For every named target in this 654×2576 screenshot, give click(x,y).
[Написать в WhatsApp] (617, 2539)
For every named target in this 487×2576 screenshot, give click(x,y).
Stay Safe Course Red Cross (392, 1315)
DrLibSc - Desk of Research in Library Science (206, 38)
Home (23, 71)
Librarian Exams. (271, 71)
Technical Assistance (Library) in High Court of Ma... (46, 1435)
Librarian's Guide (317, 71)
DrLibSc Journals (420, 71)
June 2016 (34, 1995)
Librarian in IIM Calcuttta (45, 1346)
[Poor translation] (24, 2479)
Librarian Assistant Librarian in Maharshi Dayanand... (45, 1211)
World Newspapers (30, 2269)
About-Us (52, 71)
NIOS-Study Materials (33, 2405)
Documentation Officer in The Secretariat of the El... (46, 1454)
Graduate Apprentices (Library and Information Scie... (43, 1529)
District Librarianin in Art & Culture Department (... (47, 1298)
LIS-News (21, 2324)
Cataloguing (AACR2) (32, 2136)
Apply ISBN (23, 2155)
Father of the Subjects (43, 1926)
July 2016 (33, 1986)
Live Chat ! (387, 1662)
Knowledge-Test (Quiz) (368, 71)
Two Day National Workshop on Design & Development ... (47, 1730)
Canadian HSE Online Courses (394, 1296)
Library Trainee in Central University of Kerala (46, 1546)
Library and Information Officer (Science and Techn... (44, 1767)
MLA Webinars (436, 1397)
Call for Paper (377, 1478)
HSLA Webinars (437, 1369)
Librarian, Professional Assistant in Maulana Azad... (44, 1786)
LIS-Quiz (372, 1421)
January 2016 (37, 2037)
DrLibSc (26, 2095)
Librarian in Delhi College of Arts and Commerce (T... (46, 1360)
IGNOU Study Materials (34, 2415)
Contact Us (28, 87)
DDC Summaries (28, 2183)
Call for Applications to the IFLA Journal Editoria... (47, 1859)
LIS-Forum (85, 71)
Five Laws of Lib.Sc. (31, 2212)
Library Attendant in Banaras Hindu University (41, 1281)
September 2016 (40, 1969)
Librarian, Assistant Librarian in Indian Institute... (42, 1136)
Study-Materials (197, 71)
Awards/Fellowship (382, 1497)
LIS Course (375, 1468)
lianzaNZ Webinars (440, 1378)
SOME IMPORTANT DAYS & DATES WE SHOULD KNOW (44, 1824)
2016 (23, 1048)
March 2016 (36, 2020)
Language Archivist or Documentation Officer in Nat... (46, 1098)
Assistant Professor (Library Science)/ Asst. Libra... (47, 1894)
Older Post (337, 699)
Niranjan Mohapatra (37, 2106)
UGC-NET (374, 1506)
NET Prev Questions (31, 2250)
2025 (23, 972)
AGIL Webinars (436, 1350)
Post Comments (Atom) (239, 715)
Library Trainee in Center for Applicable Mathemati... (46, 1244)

§ **Task requirements**
Render the lines above as a numbered list, starting from the very first line and stopping after the line that contains "NIOS-Study Materials (33, 2405)", with blank lines left out.

§ **Task response**
1. For every named target in this 654×2576 screenshot, give click(x,y).
2. [Написать в WhatsApp] (617, 2539)
3. For every named target in this 487×2576 screenshot, give click(x,y).
4. Stay Safe Course Red Cross (392, 1315)
5. DrLibSc - Desk of Research in Library Science (206, 38)
6. Home (23, 71)
7. Librarian Exams. (271, 71)
8. Technical Assistance (Library) in High Court of Ma... (46, 1435)
9. Librarian's Guide (317, 71)
10. DrLibSc Journals (420, 71)
11. June 2016 (34, 1995)
12. Librarian in IIM Calcuttta (45, 1346)
13. [Poor translation] (24, 2479)
14. Librarian Assistant Librarian in Maharshi Dayanand... (45, 1211)
15. World Newspapers (30, 2269)
16. About-Us (52, 71)
17. NIOS-Study Materials (33, 2405)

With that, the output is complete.